Exercise aim
Please copy every one of the entries below word for word, with no changes.

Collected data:
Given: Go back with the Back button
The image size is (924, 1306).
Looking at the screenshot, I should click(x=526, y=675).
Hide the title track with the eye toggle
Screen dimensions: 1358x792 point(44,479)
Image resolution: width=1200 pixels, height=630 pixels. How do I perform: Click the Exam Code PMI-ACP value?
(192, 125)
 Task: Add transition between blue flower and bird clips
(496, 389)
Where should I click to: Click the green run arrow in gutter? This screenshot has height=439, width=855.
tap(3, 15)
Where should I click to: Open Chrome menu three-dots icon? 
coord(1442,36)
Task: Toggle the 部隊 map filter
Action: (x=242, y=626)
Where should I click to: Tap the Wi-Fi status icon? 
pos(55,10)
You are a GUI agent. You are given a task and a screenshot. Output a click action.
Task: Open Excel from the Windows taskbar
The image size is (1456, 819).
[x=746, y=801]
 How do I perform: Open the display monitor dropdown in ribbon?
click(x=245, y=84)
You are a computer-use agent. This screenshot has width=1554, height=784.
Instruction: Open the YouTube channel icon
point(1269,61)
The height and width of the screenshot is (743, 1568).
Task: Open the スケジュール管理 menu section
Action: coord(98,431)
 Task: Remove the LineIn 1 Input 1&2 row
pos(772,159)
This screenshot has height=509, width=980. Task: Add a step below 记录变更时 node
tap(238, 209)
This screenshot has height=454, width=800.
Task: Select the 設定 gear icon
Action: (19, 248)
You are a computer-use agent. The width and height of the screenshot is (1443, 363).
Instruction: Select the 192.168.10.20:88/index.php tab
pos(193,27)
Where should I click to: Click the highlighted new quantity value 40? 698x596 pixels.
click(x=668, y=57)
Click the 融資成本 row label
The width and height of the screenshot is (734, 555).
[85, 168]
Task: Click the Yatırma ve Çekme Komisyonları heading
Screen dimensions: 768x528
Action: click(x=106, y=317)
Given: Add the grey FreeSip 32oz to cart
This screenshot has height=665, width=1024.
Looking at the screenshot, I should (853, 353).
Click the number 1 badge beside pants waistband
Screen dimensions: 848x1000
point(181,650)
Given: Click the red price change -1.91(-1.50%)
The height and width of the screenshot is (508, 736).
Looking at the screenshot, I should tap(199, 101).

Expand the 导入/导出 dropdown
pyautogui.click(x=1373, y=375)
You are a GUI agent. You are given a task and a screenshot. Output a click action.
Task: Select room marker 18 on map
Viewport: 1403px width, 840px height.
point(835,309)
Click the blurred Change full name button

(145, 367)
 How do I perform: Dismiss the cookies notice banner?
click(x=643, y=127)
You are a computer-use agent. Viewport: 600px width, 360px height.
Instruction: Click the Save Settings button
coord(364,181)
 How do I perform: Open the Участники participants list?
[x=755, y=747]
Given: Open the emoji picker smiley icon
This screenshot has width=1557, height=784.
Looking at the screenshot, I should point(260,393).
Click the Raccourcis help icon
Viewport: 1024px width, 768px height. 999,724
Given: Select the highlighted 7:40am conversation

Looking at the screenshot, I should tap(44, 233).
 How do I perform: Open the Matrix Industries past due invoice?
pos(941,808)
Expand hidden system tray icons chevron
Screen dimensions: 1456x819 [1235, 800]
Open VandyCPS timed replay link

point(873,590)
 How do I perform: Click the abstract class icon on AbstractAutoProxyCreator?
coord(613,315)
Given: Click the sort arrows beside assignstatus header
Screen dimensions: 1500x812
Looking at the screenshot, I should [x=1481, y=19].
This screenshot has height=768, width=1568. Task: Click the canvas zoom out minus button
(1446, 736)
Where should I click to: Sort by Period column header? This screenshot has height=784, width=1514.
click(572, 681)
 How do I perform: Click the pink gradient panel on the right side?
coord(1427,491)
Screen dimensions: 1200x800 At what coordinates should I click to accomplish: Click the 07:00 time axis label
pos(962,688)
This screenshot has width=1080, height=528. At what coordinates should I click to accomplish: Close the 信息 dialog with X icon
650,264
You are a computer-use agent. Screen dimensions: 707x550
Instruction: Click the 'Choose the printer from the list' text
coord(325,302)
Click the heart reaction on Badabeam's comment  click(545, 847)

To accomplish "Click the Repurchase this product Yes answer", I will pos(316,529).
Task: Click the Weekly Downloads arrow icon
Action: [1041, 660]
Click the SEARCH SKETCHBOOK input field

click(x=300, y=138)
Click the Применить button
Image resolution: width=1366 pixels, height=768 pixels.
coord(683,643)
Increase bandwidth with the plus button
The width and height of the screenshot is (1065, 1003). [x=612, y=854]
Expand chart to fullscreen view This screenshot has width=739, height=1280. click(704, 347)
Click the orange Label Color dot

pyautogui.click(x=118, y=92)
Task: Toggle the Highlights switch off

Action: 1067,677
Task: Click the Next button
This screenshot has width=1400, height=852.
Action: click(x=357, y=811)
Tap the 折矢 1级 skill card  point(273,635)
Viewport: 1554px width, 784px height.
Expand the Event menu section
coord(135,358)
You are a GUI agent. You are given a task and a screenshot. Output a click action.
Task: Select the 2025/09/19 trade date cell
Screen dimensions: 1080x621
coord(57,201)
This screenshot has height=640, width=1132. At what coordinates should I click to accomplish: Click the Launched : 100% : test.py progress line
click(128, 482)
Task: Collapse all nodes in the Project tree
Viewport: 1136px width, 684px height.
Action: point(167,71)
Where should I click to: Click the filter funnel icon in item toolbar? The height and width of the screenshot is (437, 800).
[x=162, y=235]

The solution
Given: Go back with the Back button
The image size is (924, 1306).
Looking at the screenshot, I should click(x=526, y=675).
Hide the title track with the eye toggle
Screen dimensions: 1358x792 point(44,479)
Image resolution: width=1200 pixels, height=630 pixels. How do I perform: Click the Exam Code PMI-ACP value?
(192, 125)
 Task: Add transition between blue flower and bird clips
(496, 389)
Where should I click to: Click the green run arrow in gutter? This screenshot has height=439, width=855.
tap(3, 15)
Where should I click to: Open Chrome menu three-dots icon? 
coord(1442,36)
Task: Toggle the 部隊 map filter
Action: (x=242, y=626)
Where should I click to: Tap the Wi-Fi status icon? 
pos(55,10)
You are a GUI agent. You are given a task and a screenshot. Output a click action.
Task: Open Excel from the Windows taskbar
The image size is (1456, 819).
[x=746, y=801]
 How do I perform: Open the display monitor dropdown in ribbon?
click(x=245, y=84)
You are a computer-use agent. This screenshot has width=1554, height=784.
Instruction: Open the YouTube channel icon
point(1269,61)
The height and width of the screenshot is (743, 1568).
Task: Open the スケジュール管理 menu section
Action: coord(98,431)
 Task: Remove the LineIn 1 Input 1&2 row
pos(772,159)
This screenshot has height=509, width=980. Task: Add a step below 记录变更时 node
tap(238, 209)
This screenshot has height=454, width=800.
Task: Select the 設定 gear icon
Action: (19, 248)
You are a computer-use agent. The width and height of the screenshot is (1443, 363).
Instruction: Select the 192.168.10.20:88/index.php tab
pos(193,27)
Where should I click to: Click the highlighted new quantity value 40? 698x596 pixels.
click(x=668, y=57)
Click the 融資成本 row label
The width and height of the screenshot is (734, 555).
[85, 168]
Task: Click the Yatırma ve Çekme Komisyonları heading
Screen dimensions: 768x528
Action: click(x=106, y=317)
Given: Add the grey FreeSip 32oz to cart
This screenshot has height=665, width=1024.
Looking at the screenshot, I should (853, 353).
Click the number 1 badge beside pants waistband
Screen dimensions: 848x1000
point(181,650)
Given: Click the red price change -1.91(-1.50%)
The height and width of the screenshot is (508, 736).
Looking at the screenshot, I should tap(199, 101).

Expand the 导入/导出 dropdown
pyautogui.click(x=1373, y=375)
You are a GUI agent. You are given a task and a screenshot. Output a click action.
Task: Select room marker 18 on map
Viewport: 1403px width, 840px height.
point(835,309)
Click the blurred Change full name button

(145, 367)
 How do I perform: Dismiss the cookies notice banner?
click(x=643, y=127)
You are a computer-use agent. Viewport: 600px width, 360px height.
Instruction: Click the Save Settings button
coord(364,181)
 How do I perform: Open the Участники participants list?
[x=755, y=747]
Given: Open the emoji picker smiley icon
This screenshot has width=1557, height=784.
Looking at the screenshot, I should point(260,393).
Click the Raccourcis help icon
Viewport: 1024px width, 768px height. 999,724
Given: Select the highlighted 7:40am conversation

Looking at the screenshot, I should tap(44, 233).
 How do I perform: Open the Matrix Industries past due invoice?
pos(941,808)
Expand hidden system tray icons chevron
Screen dimensions: 1456x819 [1235, 800]
Open VandyCPS timed replay link

point(873,590)
 How do I perform: Click the abstract class icon on AbstractAutoProxyCreator?
coord(613,315)
Given: Click the sort arrows beside assignstatus header
Screen dimensions: 1500x812
Looking at the screenshot, I should [x=1481, y=19].
This screenshot has height=768, width=1568. Task: Click the canvas zoom out minus button
(1446, 736)
Where should I click to: Sort by Period column header? This screenshot has height=784, width=1514.
click(572, 681)
 How do I perform: Click the pink gradient panel on the right side?
coord(1427,491)
Screen dimensions: 1200x800 At what coordinates should I click to accomplish: Click the 07:00 time axis label
pos(962,688)
This screenshot has width=1080, height=528. At what coordinates should I click to accomplish: Close the 信息 dialog with X icon
650,264
You are a computer-use agent. Screen dimensions: 707x550
Instruction: Click the 'Choose the printer from the list' text
coord(325,302)
Click the heart reaction on Badabeam's comment  click(545, 847)

To accomplish "Click the Repurchase this product Yes answer", I will pos(316,529).
Task: Click the Weekly Downloads arrow icon
Action: [1041, 660]
Click the SEARCH SKETCHBOOK input field

click(x=300, y=138)
Click the Применить button
Image resolution: width=1366 pixels, height=768 pixels.
coord(683,643)
Increase bandwidth with the plus button
The width and height of the screenshot is (1065, 1003). [x=612, y=854]
Expand chart to fullscreen view This screenshot has width=739, height=1280. click(704, 347)
Click the orange Label Color dot

pyautogui.click(x=118, y=92)
Task: Toggle the Highlights switch off

Action: 1067,677
Task: Click the Next button
This screenshot has width=1400, height=852.
Action: click(x=357, y=811)
Tap the 折矢 1级 skill card  point(273,635)
Viewport: 1554px width, 784px height.
Expand the Event menu section
coord(135,358)
You are a GUI agent. You are given a task and a screenshot. Output a click action.
Task: Select the 2025/09/19 trade date cell
Screen dimensions: 1080x621
coord(57,201)
This screenshot has height=640, width=1132. At what coordinates should I click to accomplish: Click the Launched : 100% : test.py progress line
click(128, 482)
Task: Collapse all nodes in the Project tree
Viewport: 1136px width, 684px height.
Action: point(167,71)
Where should I click to: Click the filter funnel icon in item toolbar? The height and width of the screenshot is (437, 800).
[x=162, y=235]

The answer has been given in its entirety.